Sounds like your CDC hardware isn't as fast as your CATC hardware, or
else the CDC code is doing some strange things to slow transfers down.
You're getting half the throughput you should get on 10BaseT!

I didn't think the CATC code was using USB queueing ... though it does
seem to avoid stopping the network queue in most cases, which should
have some performance benefit.  (Read about the 2.4 "softnet" changes.)


I'm guessing that this throughput difference is at least partly due to not using magic called "bulk queuing". I didn't pay enough attention when the implementation was being discussed, and google isn't showing me any summary explanations.

Can someone provide a quick "once over" on the topic, including any "gotchas"?
Look at the kernel doc for usb_submit_urb(). Technically, you just
submit a bunch of urbs to an endpoint and they'll get processed in
order, without your driver needing to hand-hold between transfers.
Not unlike most other driver frameworks.

As for "gotchas", the only one that comes to mind is that when you
get errors that stall the endpoint (-EPIPE) your driver should be
ready to unlink all pending urbs (in the completion handler!); that
issue doesn't come up without queueing.
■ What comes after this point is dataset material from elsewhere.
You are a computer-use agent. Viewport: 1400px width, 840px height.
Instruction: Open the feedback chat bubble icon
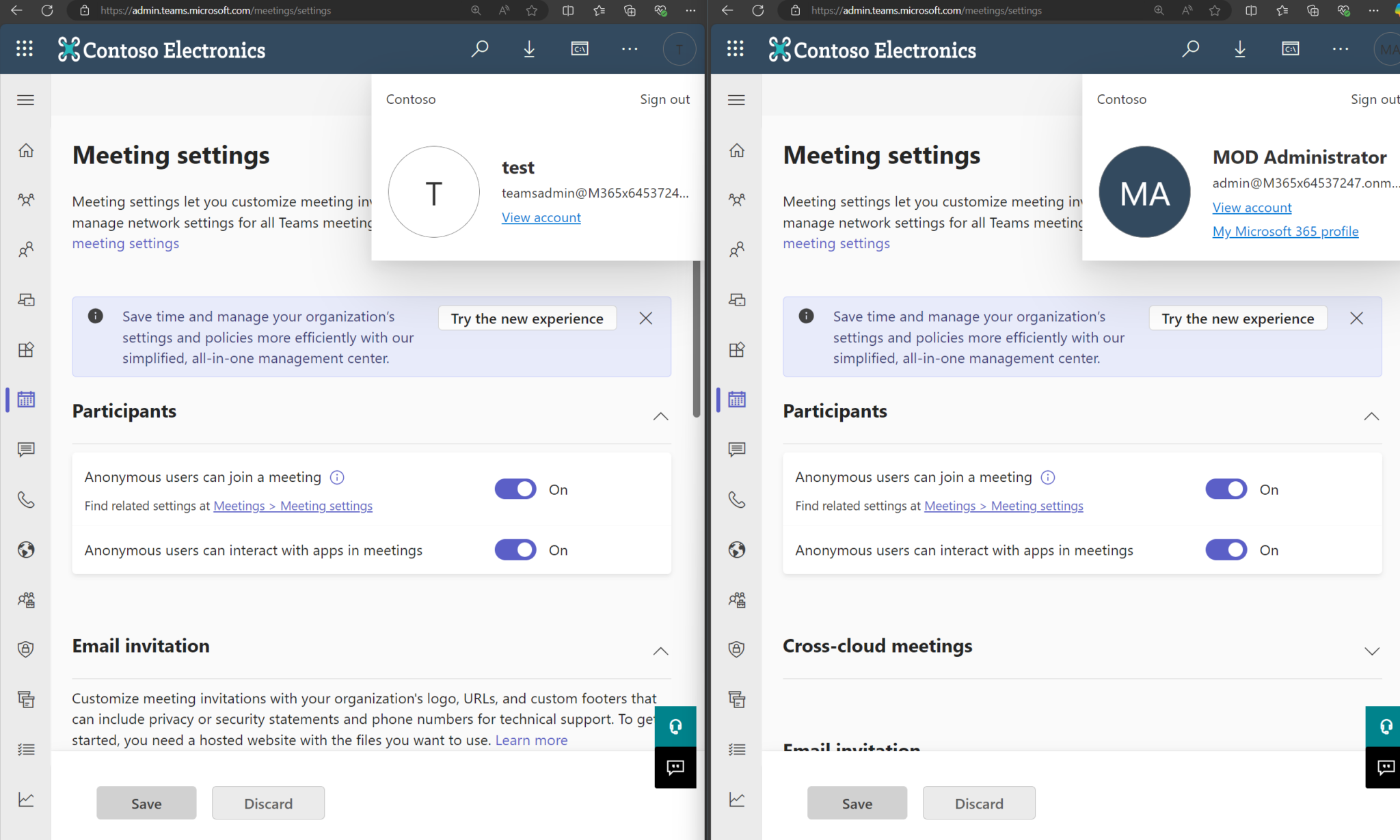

All drivers should then
call usb_clear_halt() from some thread, perhaps schedule_work(),
before doing I/O again -- queueing doesn't change that.


If you don't queue, then between each urb from your driver and the next,
the CPU has to wait for:

- an IRQ to be issued (average of 1/2 millisecond at full/low speeds),
- the host CPU to get around to the IRQ then hand it to the HCD,
- the HCD to process any completed TDs that are ahead of that URB's,
- issue completions to the device driver for the URs that finished
(not necessarily in the IRQ handler, maybe in a tasklet).

Add that up, and you'll see that on average there's a significant delay
between urbs that's guaranteed if you're not queueing urbs. That adds
to latency, and wastes bandwidth if there's any kind of load. At high
speed, the "opportunity cost" is higher, at least measured in terms of
bandwidth. (Latency is slightly tunable by an EHCI driver parameter.)

On the other hand, if the urbs are queued, those delays all get moved
out of critical paths -- they don't block I/O.

It's easy to understand if you focus on short network packets, maybe
ones that just take two full speed USB packets: with queueing, you can
exchange nine (and a half) such network packets per frame, else it's just
one per frame. (Or at high speed they'd take part of one bulk packet,
forty per microframe versus just one...) For bigger packets there's a
smaller win, though at higher speeds (100BaseT full duplex over USB 2.0!)
the difference will be significant even for big packets.